I've tracked down a change, which prevents the problem in the kernel: https://git.kernel.org/cgit/linux/kernel/git/stable/linux-stable.git/commit/kernel/futex_compat.c?id=90caf58dad77a4021e9dade5d051756cea2a2cd7 When COMPAT_SYSCALL_DEFINE is used a wrapper is created, which casts the futex value to unsigned long and then to unsigned int, which forces gcc to emit sll instruction, which, according to the specification, can be used even when a register is not properly sign extended. I will report this to the kernel mailing list, as from current long term releases 2.6.32.67, 3.2.69 and 3.4.108 are affected. From my POV glibc shall be fixed too, as it violates the ABI.
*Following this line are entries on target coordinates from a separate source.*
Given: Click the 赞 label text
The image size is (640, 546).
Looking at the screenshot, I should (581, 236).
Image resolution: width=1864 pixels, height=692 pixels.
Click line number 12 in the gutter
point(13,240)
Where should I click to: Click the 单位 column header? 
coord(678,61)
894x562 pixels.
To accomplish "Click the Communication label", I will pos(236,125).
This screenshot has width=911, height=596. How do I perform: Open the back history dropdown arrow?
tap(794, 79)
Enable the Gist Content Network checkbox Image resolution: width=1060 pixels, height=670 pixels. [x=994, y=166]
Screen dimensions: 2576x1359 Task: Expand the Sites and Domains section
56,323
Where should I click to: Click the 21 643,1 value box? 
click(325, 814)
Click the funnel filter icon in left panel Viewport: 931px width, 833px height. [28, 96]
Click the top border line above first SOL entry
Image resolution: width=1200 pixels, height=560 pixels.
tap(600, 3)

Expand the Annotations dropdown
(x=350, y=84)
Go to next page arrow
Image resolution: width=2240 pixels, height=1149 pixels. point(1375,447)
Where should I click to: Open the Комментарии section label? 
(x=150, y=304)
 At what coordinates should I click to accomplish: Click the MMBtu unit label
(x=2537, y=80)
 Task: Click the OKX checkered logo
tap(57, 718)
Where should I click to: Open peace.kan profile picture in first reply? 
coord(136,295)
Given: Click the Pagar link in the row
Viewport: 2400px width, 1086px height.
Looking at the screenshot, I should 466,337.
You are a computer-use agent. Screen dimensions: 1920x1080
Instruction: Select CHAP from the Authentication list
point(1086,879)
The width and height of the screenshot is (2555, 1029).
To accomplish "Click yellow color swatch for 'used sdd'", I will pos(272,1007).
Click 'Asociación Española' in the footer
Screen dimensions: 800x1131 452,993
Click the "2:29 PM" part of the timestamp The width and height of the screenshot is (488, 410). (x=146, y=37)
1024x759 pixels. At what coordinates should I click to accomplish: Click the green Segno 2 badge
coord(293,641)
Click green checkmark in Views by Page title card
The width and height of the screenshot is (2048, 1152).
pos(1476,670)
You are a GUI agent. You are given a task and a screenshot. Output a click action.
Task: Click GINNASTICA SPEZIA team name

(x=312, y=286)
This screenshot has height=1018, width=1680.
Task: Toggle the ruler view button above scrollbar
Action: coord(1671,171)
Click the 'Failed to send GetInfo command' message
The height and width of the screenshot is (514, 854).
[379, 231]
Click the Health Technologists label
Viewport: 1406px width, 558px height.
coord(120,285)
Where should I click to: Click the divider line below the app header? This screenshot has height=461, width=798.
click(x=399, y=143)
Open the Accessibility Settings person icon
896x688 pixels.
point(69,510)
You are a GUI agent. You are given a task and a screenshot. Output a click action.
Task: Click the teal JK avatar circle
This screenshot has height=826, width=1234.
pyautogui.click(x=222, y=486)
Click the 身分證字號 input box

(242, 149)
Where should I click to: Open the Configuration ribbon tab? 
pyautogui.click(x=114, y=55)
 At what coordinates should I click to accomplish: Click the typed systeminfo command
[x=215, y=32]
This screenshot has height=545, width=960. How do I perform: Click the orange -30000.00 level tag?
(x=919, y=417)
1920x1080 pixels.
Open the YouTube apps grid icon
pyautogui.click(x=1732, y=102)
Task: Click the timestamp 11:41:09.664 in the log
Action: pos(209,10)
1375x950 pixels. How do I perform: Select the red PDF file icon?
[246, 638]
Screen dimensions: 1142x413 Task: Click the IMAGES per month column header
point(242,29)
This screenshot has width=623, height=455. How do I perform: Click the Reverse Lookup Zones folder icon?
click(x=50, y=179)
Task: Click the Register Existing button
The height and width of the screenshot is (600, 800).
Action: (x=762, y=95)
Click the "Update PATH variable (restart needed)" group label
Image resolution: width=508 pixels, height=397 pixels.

On Tue, 28 Jul 2015, oss at malat dot biz wrote: > I will report this to the kernel mailing list, as from current long term > releases 2.6.32.67, 3.2.69 and 3.4.108 are affected. Thanks. As a potential security issue ("incomplete fix for CVE-2009-0029", I suppose it would be described) this clearly ought to be fixed in stable kernels. > From my POV glibc shall be fixed too, as it violates the ABI. Well, the kernel discussion in 2007 said the ABI should be for the kernel to do the sign extension, and the approach taken with syscall wrappers in the kernel in 2009 confirmed that as the intended ABI. That doesn't rule out working around the kernel bug in glibc while some affected kernel versions are still supported, but does make clear that it's the kernel that's buggy.
What is the status of this bug? Can it be closed?
I don't know the status in the kernel, but presumably we'd keep it open until the buggy kernel versions are no longer supported or we've decided not to work around the kernel bug.
Marking this as resolved, as all affected kernels are after their end of life.